Stored items:
————

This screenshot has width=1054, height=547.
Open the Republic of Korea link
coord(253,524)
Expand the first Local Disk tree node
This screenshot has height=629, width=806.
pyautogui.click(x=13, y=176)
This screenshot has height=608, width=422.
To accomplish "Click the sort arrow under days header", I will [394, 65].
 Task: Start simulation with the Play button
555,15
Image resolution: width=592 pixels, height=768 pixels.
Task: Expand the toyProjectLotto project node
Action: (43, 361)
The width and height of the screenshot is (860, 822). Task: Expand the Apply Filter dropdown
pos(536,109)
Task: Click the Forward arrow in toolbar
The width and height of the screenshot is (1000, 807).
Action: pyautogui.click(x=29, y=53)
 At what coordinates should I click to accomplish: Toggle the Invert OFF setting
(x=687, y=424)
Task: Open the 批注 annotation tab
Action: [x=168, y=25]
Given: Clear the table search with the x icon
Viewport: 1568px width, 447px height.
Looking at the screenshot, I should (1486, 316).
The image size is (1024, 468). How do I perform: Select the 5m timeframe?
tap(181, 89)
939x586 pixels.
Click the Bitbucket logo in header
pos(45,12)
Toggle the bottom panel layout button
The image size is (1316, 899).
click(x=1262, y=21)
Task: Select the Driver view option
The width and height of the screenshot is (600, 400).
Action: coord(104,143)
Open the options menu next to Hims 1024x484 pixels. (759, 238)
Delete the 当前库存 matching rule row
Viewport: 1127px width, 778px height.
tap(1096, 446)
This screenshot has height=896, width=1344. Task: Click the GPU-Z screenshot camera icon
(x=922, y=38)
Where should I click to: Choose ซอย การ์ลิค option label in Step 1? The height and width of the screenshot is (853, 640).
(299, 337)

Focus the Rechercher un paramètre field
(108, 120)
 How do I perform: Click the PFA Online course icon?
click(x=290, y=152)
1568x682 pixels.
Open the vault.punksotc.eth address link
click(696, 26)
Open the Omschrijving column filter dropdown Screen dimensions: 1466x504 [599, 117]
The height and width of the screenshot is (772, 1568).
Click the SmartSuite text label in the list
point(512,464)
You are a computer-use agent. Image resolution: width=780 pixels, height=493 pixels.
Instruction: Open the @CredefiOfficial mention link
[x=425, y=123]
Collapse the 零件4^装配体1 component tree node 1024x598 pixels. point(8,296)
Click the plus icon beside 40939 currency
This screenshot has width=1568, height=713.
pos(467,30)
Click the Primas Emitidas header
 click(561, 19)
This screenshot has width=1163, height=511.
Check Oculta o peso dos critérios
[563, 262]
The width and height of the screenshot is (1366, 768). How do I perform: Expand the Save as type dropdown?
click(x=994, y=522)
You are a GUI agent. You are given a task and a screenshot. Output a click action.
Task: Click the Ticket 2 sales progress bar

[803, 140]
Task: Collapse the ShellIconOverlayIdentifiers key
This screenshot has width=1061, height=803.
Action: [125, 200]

————

All of the data above needs to be set down again exactly. Include every line.

* [ANSWER BOX]:
This screenshot has width=1054, height=547.
Open the Republic of Korea link
coord(253,524)
Expand the first Local Disk tree node
This screenshot has height=629, width=806.
pyautogui.click(x=13, y=176)
This screenshot has height=608, width=422.
To accomplish "Click the sort arrow under days header", I will [394, 65].
 Task: Start simulation with the Play button
555,15
Image resolution: width=592 pixels, height=768 pixels.
Task: Expand the toyProjectLotto project node
Action: (43, 361)
The width and height of the screenshot is (860, 822). Task: Expand the Apply Filter dropdown
pos(536,109)
Task: Click the Forward arrow in toolbar
The width and height of the screenshot is (1000, 807).
Action: pyautogui.click(x=29, y=53)
 At what coordinates should I click to accomplish: Toggle the Invert OFF setting
(x=687, y=424)
Task: Open the 批注 annotation tab
Action: [x=168, y=25]
Given: Clear the table search with the x icon
Viewport: 1568px width, 447px height.
Looking at the screenshot, I should (1486, 316).
The image size is (1024, 468). How do I perform: Select the 5m timeframe?
tap(181, 89)
939x586 pixels.
Click the Bitbucket logo in header
pos(45,12)
Toggle the bottom panel layout button
The image size is (1316, 899).
click(x=1262, y=21)
Task: Select the Driver view option
The width and height of the screenshot is (600, 400).
Action: coord(104,143)
Open the options menu next to Hims 1024x484 pixels. (759, 238)
Delete the 当前库存 matching rule row
Viewport: 1127px width, 778px height.
tap(1096, 446)
This screenshot has height=896, width=1344. Task: Click the GPU-Z screenshot camera icon
(x=922, y=38)
Where should I click to: Choose ซอย การ์ลิค option label in Step 1? The height and width of the screenshot is (853, 640).
(299, 337)

Focus the Rechercher un paramètre field
(108, 120)
 How do I perform: Click the PFA Online course icon?
click(x=290, y=152)
1568x682 pixels.
Open the vault.punksotc.eth address link
click(696, 26)
Open the Omschrijving column filter dropdown Screen dimensions: 1466x504 [599, 117]
The height and width of the screenshot is (772, 1568).
Click the SmartSuite text label in the list
point(512,464)
You are a computer-use agent. Image resolution: width=780 pixels, height=493 pixels.
Instruction: Open the @CredefiOfficial mention link
[x=425, y=123]
Collapse the 零件4^装配体1 component tree node 1024x598 pixels. point(8,296)
Click the plus icon beside 40939 currency
This screenshot has width=1568, height=713.
pos(467,30)
Click the Primas Emitidas header
 click(561, 19)
This screenshot has width=1163, height=511.
Check Oculta o peso dos critérios
[563, 262]
The width and height of the screenshot is (1366, 768). How do I perform: Expand the Save as type dropdown?
click(x=994, y=522)
You are a GUI agent. You are given a task and a screenshot. Output a click action.
Task: Click the Ticket 2 sales progress bar

[803, 140]
Task: Collapse the ShellIconOverlayIdentifiers key
This screenshot has width=1061, height=803.
Action: [125, 200]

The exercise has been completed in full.